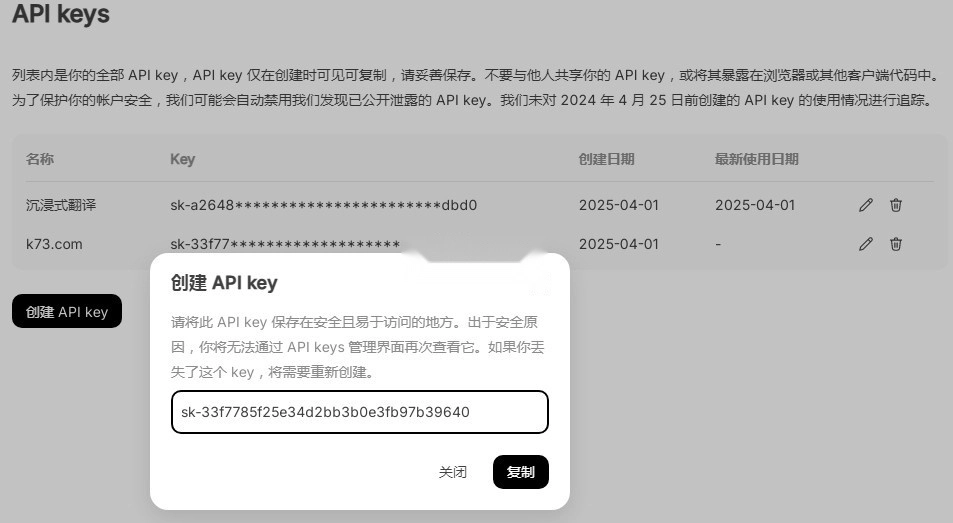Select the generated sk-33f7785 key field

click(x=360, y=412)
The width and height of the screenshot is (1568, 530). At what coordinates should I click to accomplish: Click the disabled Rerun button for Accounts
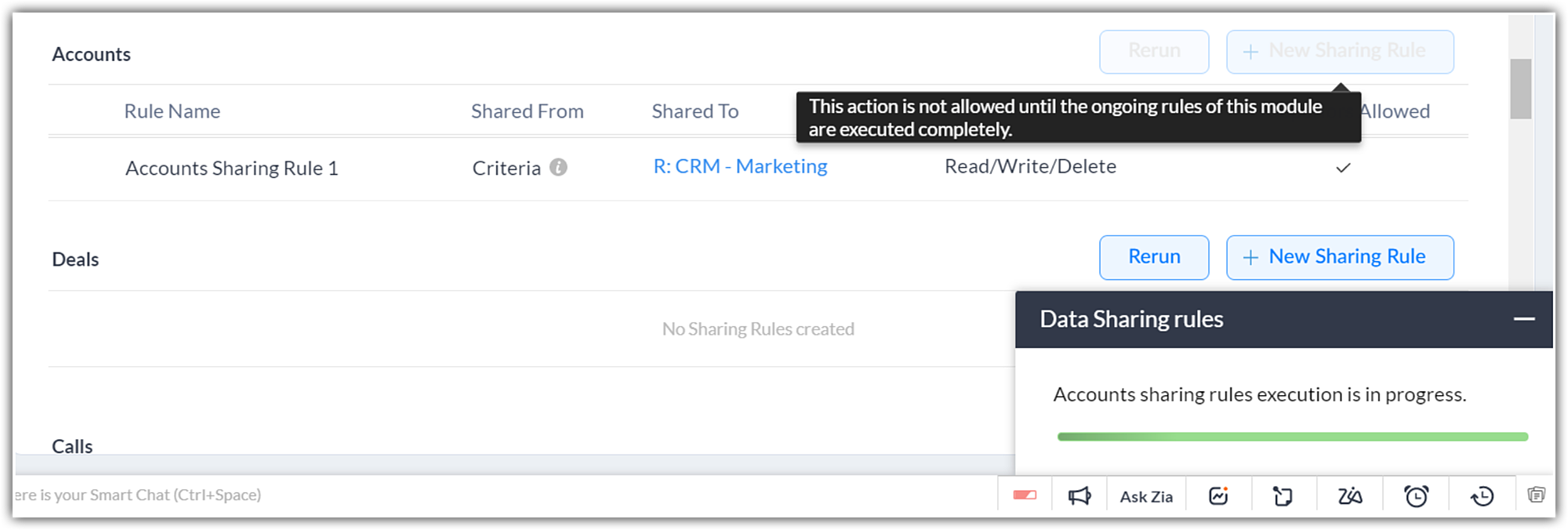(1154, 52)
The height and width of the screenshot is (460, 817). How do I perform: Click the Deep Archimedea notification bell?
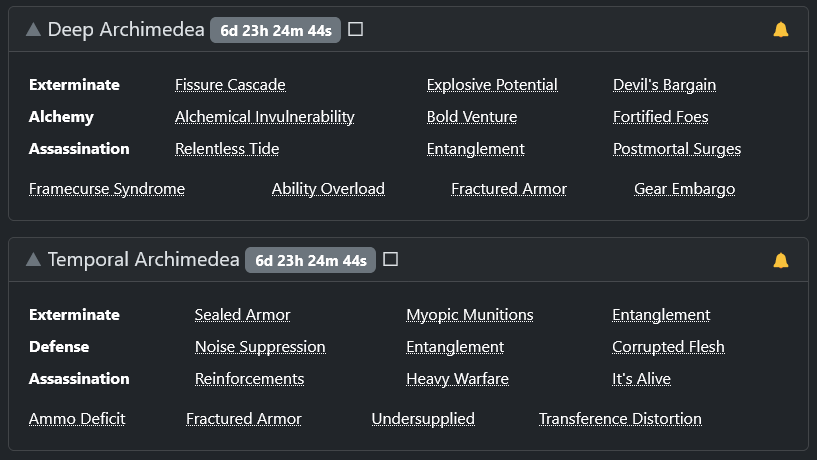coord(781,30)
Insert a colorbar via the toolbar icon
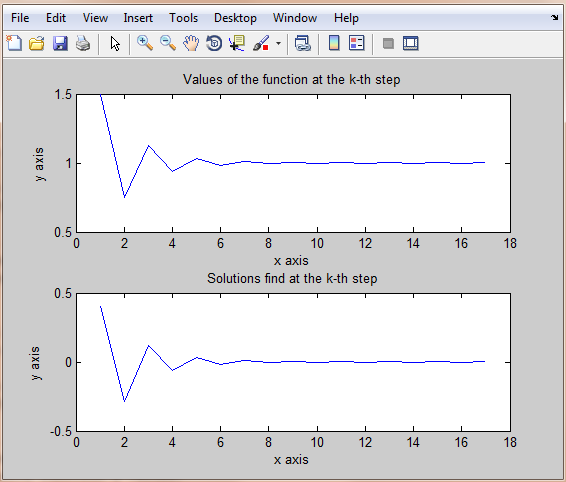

■ ■ ■ ■ ■

With all pictures excluded, output exactly the lines from the one containing "The width and" through the final line of the entries, inclusive.

> **Expected answer**:
The width and height of the screenshot is (1568, 530). At what coordinates should I click to accomplish: Click the disabled Rerun button for Accounts
(1154, 52)
The height and width of the screenshot is (460, 817). How do I perform: Click the Deep Archimedea notification bell?
coord(781,30)
Insert a colorbar via the toolbar icon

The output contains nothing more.